This is the mail archive of the
gcc-bugs@gcc.gnu.org
mailing list for the GCC project.
[Bug c/69702] New: excessive stack usage with -fprofile-arcs
- From: "arnd at linaro dot org" <gcc-bugzilla at gcc dot gnu dot org>
- To: gcc-bugs at gcc dot gnu dot org
- Date: Fri, 05 Feb 2016 22:45:07 +0000
- Subject: [Bug c/69702] New: excessive stack usage with -fprofile-arcs
- Auto-submitted: auto-generated
https://gcc.gnu.org/bugzilla/show_bug.cgi?id=69702
Bug ID: 69702
Summary: excessive stack usage with -fprofile-arcs
Product: gcc
Version: 5.3.1
Status: UNCONFIRMED
Severity: normal
Priority: P3
Component: c
Assignee: unassigned at gcc dot gnu.org
Reporter: arnd at linaro dot org
Target Milestone: ---
Created attachment 37604
--> https://gcc.gnu.org/bugzilla/attachment.cgi?id=37604&action=edit
standalone test case extracted from Linux kernel
With gcc versions 4.9 or higher, the stack usage of some functions in the Linux
kernel has grown to the point where we risk a stack overflow, with 8kb or 16kb
of stack being available per thread.
When building an ARM kernel, I get at least these warnings in some
configurations when using "gcc -fprofile-arcs -Wframe-larger-than=1024", and
don't get them without -fprofile-arcs:
drivers/isdn/isdnhdlc.c:629:1: error: the frame size of 1152 bytes is larger
than 1024 bytes
drivers/media/common/saa7146/saa7146_hlp.c:464:1: error: the frame size of 1040
bytes is larger than 1024 bytes
drivers/mtd/chips/cfi_cmdset_0020.c:651:1: error: the frame size of 1040 bytes
is larger than 1024 bytes
drivers/net/wireless/ath/ath6kl/main.c:495:1: error: the frame size of 1200
bytes is larger than 1024 bytes
drivers/net/wireless/ath/ath9k/ar9003_aic.c:434:1: error: the frame size of
1208 bytes is larger than 1024 bytes
drivers/video/fbdev/riva/riva_hw.c:426:1: error: the frame size of 1248 bytes
is larger than 1024 bytes
lib/lz4/lz4hc_compress.c:514:1: error: the frame size of 2464 bytes is larger
than 1024 bytes
The lz4hc_compress.c file is a good example, as it has the worst stack usage
and is usable as a working test case outside of the kernel.
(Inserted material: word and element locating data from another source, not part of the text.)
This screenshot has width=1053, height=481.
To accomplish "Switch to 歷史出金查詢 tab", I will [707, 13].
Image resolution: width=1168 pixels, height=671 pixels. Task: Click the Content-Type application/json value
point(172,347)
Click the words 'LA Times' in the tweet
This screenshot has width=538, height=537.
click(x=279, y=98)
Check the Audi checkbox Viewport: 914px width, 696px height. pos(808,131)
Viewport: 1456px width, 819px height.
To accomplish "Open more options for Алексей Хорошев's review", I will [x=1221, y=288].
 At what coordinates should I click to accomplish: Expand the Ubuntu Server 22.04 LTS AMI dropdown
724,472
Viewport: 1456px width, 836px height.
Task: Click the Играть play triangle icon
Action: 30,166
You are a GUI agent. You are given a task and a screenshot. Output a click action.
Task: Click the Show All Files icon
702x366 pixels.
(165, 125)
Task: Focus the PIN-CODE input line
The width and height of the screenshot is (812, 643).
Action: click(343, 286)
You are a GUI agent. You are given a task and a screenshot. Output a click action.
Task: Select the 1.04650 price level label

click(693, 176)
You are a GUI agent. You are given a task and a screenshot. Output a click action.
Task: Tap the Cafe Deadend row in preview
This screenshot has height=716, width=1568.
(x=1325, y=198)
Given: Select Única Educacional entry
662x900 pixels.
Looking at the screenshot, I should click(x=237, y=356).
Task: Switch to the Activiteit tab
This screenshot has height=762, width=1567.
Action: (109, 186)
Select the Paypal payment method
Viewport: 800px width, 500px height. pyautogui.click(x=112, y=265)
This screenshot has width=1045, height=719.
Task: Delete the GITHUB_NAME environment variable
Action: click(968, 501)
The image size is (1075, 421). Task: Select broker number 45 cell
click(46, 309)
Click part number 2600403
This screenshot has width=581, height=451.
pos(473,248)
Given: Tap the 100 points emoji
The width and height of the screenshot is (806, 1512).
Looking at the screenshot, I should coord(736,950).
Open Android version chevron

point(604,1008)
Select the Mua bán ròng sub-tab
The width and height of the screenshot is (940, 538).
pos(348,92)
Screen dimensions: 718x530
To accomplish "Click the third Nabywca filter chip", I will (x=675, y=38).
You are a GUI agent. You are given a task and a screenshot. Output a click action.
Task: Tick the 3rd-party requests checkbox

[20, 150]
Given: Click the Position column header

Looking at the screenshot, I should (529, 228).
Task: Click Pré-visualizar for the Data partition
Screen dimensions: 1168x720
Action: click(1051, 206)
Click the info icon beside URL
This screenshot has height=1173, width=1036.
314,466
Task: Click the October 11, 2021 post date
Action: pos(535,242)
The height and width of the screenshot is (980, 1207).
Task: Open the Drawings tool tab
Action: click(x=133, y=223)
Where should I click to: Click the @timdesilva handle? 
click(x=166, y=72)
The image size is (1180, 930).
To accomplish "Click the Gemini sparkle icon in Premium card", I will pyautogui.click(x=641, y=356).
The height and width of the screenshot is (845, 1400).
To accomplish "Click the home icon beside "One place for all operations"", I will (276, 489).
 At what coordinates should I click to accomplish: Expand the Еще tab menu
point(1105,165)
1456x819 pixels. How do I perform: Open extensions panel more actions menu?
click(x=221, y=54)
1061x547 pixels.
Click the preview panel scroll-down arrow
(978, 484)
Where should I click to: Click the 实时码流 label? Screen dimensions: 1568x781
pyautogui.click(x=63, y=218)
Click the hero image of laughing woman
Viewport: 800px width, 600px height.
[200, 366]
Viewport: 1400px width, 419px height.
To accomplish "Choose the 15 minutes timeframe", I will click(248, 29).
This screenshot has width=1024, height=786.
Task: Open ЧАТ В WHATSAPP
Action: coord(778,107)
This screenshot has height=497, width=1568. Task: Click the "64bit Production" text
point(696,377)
I have reduced this
file to a standalone .c file that can optionally compile into an executable
program (lz4 compression from stdin to stdout). The code is orginally from
www.lz4.org, but has been adapted for use in Linux.
Compile with:
gcc -O2 -Wall -Wno-pointer-sign -Wframe-larger-than=200 -fprofile-arcs -c
lz4hc_compress.c
The same problem happens on all architectures, e.g. gcc-4.9.3:
Target -fprofile-arcs normal
aarch64-linux-gcc 1136 112
alpha-linux-gcc 1008 304
am33_2.0-linux-gcc 1280 84
arm-linux-gnueabi-gcc 1080 112
cris-linux-gcc 828 100
frv-linux-gcc 904 104
hppa64-linux-gcc 944 248
hppa-linux-gcc 824 92
i386-linux-gcc 824 108
m32r-linux-gcc 908 136
microblaze-linux-gcc 832 88
mips64-linux-gcc 864 192
mips-linux-gcc 792 120
powerpc64-linux-gcc 800 96
powerpc-linux-gcc 808 56
s390-linux-gcc 832 112
sh3-linux-gcc 824 128
sparc64-linux-gcc 896 192
sparc-linux-gcc 824 104
x86_64-linux-gcc 912 192
xtensa-linux-gcc 816 128
With gcc-4.8.1, the numbers are much lower:
arm-linux-gnueabi-gcc 184 104
x86_64-linux-gcc 224 192
The size of the binary object has also grown noticeably, from around 3000 bytes
without -fprofile-arcs (on any version) to 10300 bytes with gcc-5.3.1 but only
6941 bytes with gcc-4.8. Runtime speed does not appear to be affected much
(less than 20% overhead for -fprofile-arcs, which seems reasonable).
I have tested ARM cross-compilers version 4.9.3 through 5.3.1, which all show
similar problematic behavior, while version 4.6 through 4.8.3 are ok.